# Bee Brains more than scientist thought



## David777 (Jul 21, 2022)

Interesting research from a bee expert is once again narrowing the gap between what was once considered by scientists a human only ability that shows how our minds are the end chains of millions of years of evolution that lower creatures share parts of.  It was only in recent decades that many scientists even thought mammals like our pet dogs were conscious.

Bees are really highly intelligent’: the insect IQ tests causing a buzz among scientists

https://www.theguardian.com/environ...sect-iq-tests-causing-a-buzz-among-scientists

What scientists have yet to understand that will soon greatly affect AI science is that our organic chemical structure neural based brains are controlled by an executive doer or "pilot" that evolved from earliest animal species with neurochords. Within the axon dendrite connected neuron brains science in recent years is greatly expanding understanding of, are adjacent within extracellular fluid space complex traveling and holistic standing wave electromagnetic brain wave fields that the executive mind controls that focus in on our memories and brain functions.  
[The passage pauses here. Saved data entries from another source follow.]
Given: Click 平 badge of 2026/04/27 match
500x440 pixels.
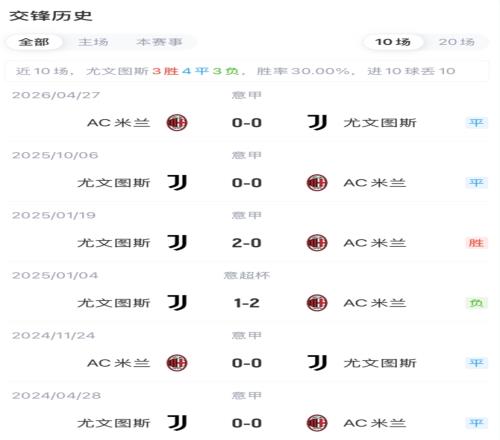Looking at the screenshot, I should click(476, 123).
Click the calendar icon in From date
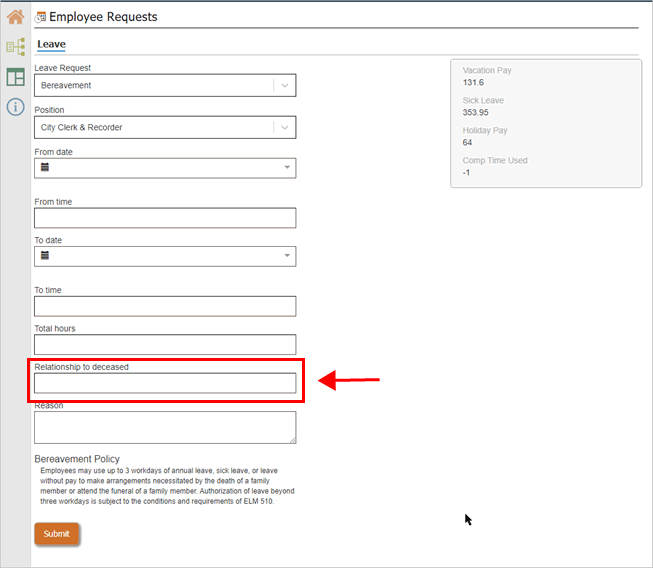This screenshot has height=568, width=653. point(45,168)
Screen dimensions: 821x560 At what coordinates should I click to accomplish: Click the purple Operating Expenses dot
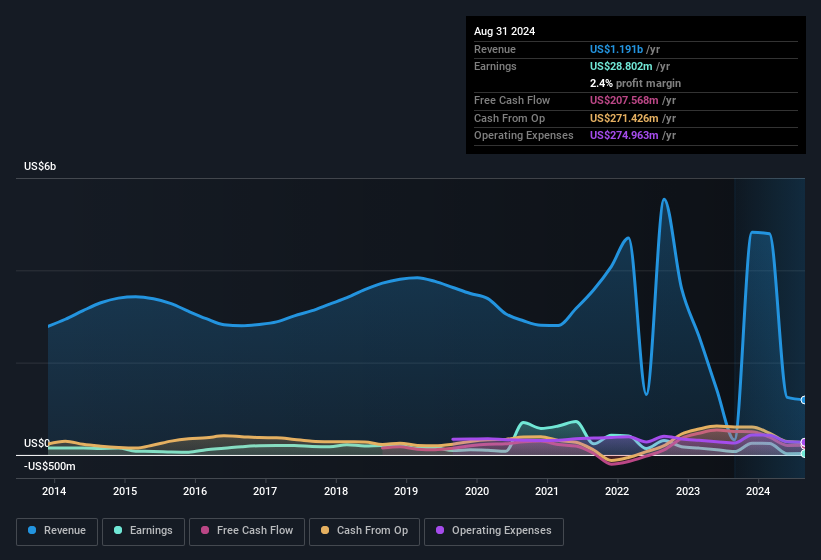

All this didn't magically appear when ape became man but rather began far in the past as lower animals began coping with their environments.


----------



## Pepper (Jul 21, 2022)

Very interesting!  Thank you David.


----------



## RadishRose (Jul 21, 2022)

This part surprised me:

"But when Chittka deliberately trained a “demonstrator bee” to carry out a task in a sub-optimal way, the “observer bee” would not simply ape the demonstrator and copy the action she had seen, *but would spontaneously improve her technique to solve the task more efficiently “without any kind of trial and error”.*


----------